Of the subsequent records of the Hale family no trace remains that is not honorable. Nathan's brother Enoch was settled at Westhampton, Massachusetts, in 1777, where he remained a useful and beloved pastor for sixty years. Enoch's eldest son, Nathan, graduated at Williams College in 1804. He was editor-in-chief of the Boston Daily Advertiser for more than forty years. Nathan's son, Nathan, a Havard graduate, became associate editor of the Boston Advertiser.

Lucretia Peabody Hale, a well-known writer in her day, whose delightful and amusing "Peterkin Papers" are still read and remembered, was a granddaughter of the Rev. Enoch Hale.

Edward Everett Hale, a man beloved by every one who knew him, was the son of "a great journalist," Nathan, grandson of Enoch, and therefore grandnephew of Captain Nathan Hale. He, too, had a son Nathan who died in his early manhood. Edward Everett Hale was one of the most commanding and admired of men, with rare endowments as clergyman, author, editor, and patriot.

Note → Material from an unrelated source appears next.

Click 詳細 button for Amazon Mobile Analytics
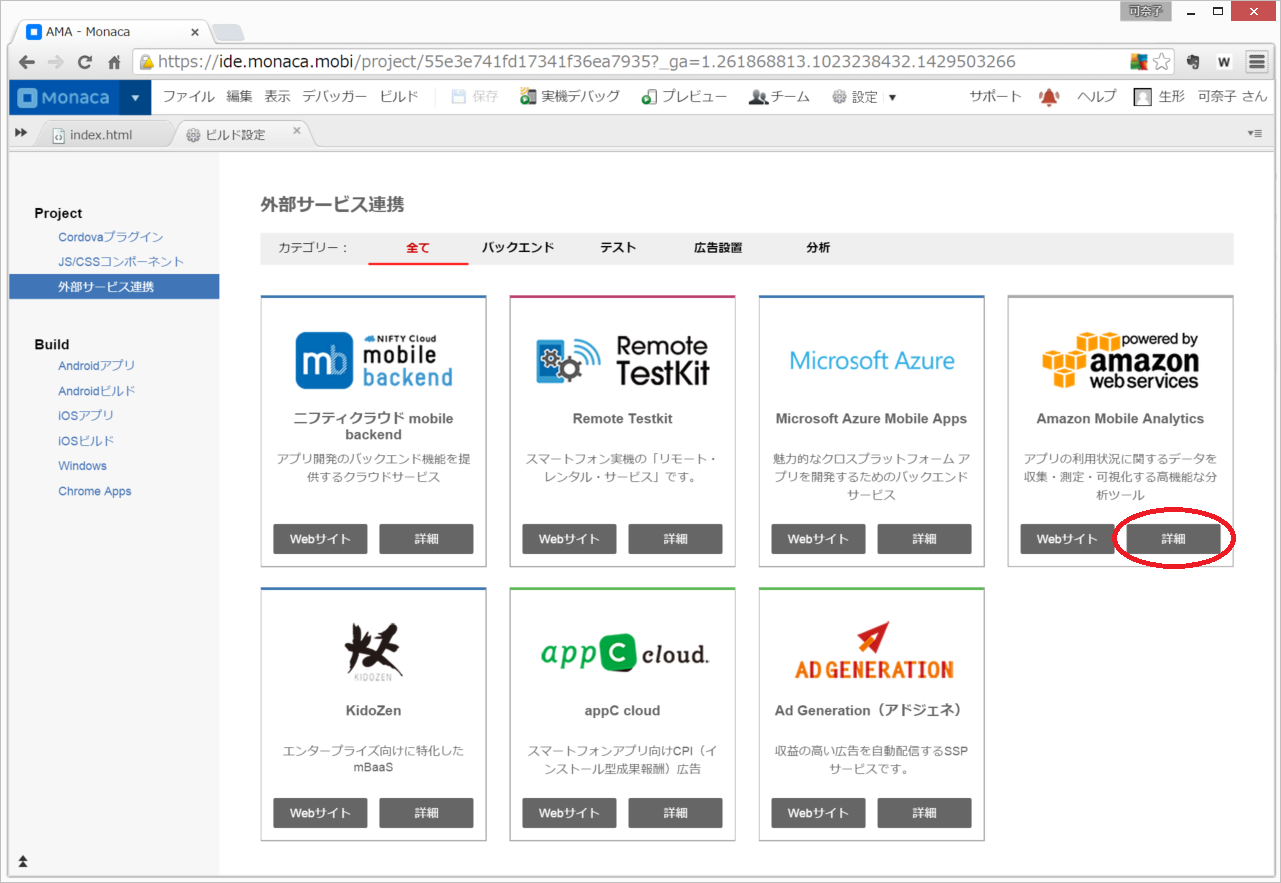1281x883 pixels. click(x=1173, y=539)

Those interested in the study of his granduncle, Nathan, owe to him the preservation of many records of the Hale family, and an arrangement of the genealogy of the Hale family, made while he was a Unitarian minister in Worcester, Massachusetts, and kindly lent to the Hon. I. W. Stuart, one of Hale's early biographers.

It will be long before some of Edward Everett Hale's vital words are forgotten; longer still before his marvelous story, "The Man Without a Country," shall cease to thrill its readers.

The impassioned sentences in which he cites its unhappy hero as speaking to a boy—a midshipman—while under heavy stress, read, "For your country, boy, and for your flag, never dream a dream but of serving her as she bids you, though the service carry you through a thousand hells. No matter what happens to you, no matter who flatters you or who abuses you, never look at another flag, never let a night pass but you pray God to bless that flag. Remember, boy, that behind all these men you have to do with, behind officers, and government, and people even, there is the Country Herself, your Country, and that you belong to Her as you belong to your own mother."

No one justly comprehending the bed rock of Edward Everett Hale's boundless patriotism can doubt that if the same call of duty had come to him that came in bygone days to his relative, young Nathan Hale, he would have done exactly as Nathan Hale did. That call did not come, but to the end of his days Edward Everett Hale lived for his country as nobly as Nathan Hale died for it.